Another type of COLI is split-dollar life insurance. As its name suggests, it involves an arrangement whereby the company and an employee share the premium, death benefits, and cash value of the policy. Many options are available. For example, the employer might pay the entire premium. When the employee dies, his or her beneficiaries receive the death benefit. The company receives either cash value of the policy or the amount it paid in premiums, whichever is greater.
Why Employers Buy COLI
COLI is often used to purchase employee benefit plans, such as non-qualified executive health plans or deferred compensation plans. The employer (COLI owner) can pay for benefits by withdrawing the cash value of the insurance or borrowing against it. COLI offers tax advantages for employers since the investment returns (increase in cash value) and the death benefits are tax-free.

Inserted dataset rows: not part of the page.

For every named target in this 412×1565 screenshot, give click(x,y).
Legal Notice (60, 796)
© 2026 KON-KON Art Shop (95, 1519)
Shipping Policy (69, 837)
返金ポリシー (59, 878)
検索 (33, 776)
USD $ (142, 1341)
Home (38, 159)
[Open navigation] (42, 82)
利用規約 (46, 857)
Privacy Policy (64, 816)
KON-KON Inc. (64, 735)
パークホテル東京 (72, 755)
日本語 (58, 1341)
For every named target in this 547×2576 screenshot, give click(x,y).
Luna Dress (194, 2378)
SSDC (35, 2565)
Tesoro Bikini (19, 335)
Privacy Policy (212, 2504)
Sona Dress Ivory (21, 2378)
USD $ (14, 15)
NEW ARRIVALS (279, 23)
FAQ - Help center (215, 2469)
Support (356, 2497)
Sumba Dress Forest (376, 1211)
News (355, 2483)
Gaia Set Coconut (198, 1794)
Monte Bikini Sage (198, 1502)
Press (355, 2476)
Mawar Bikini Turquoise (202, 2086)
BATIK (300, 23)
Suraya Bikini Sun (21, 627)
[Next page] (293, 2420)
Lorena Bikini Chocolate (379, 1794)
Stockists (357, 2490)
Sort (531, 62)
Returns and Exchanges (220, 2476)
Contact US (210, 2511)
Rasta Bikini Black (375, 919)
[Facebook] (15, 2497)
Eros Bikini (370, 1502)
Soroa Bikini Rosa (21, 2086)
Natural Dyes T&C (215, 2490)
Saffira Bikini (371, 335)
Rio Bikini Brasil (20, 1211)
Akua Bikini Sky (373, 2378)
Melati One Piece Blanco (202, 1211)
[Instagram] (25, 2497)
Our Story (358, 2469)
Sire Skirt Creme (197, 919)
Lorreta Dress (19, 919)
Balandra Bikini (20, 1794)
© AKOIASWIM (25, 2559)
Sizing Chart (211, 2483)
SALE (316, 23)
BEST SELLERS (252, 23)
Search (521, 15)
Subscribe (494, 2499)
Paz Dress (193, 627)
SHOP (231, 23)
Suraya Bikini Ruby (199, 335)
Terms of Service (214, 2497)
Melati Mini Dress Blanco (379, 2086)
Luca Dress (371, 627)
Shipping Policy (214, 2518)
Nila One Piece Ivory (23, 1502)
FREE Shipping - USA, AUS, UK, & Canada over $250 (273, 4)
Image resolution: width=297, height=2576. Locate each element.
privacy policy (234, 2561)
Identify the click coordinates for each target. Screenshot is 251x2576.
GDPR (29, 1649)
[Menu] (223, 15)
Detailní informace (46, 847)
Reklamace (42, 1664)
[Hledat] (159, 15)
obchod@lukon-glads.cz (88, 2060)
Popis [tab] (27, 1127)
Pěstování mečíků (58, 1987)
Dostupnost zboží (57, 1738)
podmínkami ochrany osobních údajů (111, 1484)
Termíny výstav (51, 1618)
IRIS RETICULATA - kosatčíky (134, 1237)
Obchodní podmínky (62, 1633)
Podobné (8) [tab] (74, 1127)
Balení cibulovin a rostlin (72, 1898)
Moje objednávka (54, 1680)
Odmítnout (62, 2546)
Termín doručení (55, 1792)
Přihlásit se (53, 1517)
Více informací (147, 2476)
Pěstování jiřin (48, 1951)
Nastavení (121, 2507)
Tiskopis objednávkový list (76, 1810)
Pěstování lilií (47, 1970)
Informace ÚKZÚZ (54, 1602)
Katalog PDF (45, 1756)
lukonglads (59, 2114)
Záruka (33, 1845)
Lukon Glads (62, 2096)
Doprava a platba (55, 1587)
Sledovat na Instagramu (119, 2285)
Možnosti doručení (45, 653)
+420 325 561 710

Under IRS rules, benefits are tax-free only if the insured worker qualifies as a company director, a highly-compensated employee, or a highly compensated individual as these terms are defined by the IRS. The premiums paid for the policy are not tax deductible.
Under federal law, employers that purchase COLI must provide written notice to all employees whose lives are insured. The notice must state that the company is the beneficiary and specify the amount of insurance purchased. Employees must provide their written consent to the arrangement before the policy is issued.
Any company that purchases corporate-owned life insurance must file IRS tax form 8925 at the end of each year in which a COLI is in force. The company must report the number of employees covered by the insurance and the total amount of insurance in force at the end of the tax year. Policyholders must also indicate whether a valid consent has been received from each covered employee. If any employees have not consented, the company must report how many have not agreed. A company is entitled to the proceeds of the policy on a tax-free basis only if it has properly filed form 8925.